- **Supplied entries**:
________________________

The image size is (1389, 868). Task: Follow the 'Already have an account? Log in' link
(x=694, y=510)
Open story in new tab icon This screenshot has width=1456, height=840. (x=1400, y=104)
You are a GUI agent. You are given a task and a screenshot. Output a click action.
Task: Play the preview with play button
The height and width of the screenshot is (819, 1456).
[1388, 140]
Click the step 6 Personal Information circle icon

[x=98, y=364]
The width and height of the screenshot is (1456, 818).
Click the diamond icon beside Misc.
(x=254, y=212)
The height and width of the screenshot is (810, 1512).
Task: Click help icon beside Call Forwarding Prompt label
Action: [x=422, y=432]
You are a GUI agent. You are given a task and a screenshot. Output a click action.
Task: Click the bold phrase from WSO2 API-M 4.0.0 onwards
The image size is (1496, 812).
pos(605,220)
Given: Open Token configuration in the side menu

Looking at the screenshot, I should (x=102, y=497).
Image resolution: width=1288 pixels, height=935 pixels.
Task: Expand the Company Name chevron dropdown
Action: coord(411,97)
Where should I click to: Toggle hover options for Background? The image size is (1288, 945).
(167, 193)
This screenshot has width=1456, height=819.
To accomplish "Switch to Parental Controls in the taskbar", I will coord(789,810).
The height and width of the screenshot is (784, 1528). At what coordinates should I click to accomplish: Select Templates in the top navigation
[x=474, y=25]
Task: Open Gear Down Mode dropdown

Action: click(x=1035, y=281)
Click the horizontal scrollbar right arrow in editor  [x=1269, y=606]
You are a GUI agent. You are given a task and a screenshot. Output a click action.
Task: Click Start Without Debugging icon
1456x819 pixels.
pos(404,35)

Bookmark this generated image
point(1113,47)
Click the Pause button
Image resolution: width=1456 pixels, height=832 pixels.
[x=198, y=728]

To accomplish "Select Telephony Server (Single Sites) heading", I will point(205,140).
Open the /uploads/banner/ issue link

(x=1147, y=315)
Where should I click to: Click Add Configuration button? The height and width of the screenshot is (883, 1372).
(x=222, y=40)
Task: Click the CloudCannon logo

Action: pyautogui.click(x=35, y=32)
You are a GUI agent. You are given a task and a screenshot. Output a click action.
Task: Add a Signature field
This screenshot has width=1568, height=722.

________________________

- **What you will do**:
Using the material above, print word for word the lines from the one holding "Given: Open Token" through the last line.

- **Output for this exercise**:
Given: Open Token configuration in the side menu

Looking at the screenshot, I should (x=102, y=497).
Image resolution: width=1288 pixels, height=935 pixels.
Task: Expand the Company Name chevron dropdown
Action: coord(411,97)
Where should I click to: Toggle hover options for Background? The image size is (1288, 945).
(167, 193)
This screenshot has width=1456, height=819.
To accomplish "Switch to Parental Controls in the taskbar", I will coord(789,810).
The height and width of the screenshot is (784, 1528). At what coordinates should I click to accomplish: Select Templates in the top navigation
[x=474, y=25]
Task: Open Gear Down Mode dropdown

Action: click(x=1035, y=281)
Click the horizontal scrollbar right arrow in editor  [x=1269, y=606]
You are a GUI agent. You are given a task and a screenshot. Output a click action.
Task: Click Start Without Debugging icon
1456x819 pixels.
pos(404,35)

Bookmark this generated image
point(1113,47)
Click the Pause button
Image resolution: width=1456 pixels, height=832 pixels.
[x=198, y=728]

To accomplish "Select Telephony Server (Single Sites) heading", I will point(205,140).
Open the /uploads/banner/ issue link

(x=1147, y=315)
Where should I click to: Click Add Configuration button? The height and width of the screenshot is (883, 1372).
(x=222, y=40)
Task: Click the CloudCannon logo

Action: pyautogui.click(x=35, y=32)
You are a GUI agent. You are given a task and a screenshot. Output a click action.
Task: Add a Signature field
This screenshot has width=1568, height=722.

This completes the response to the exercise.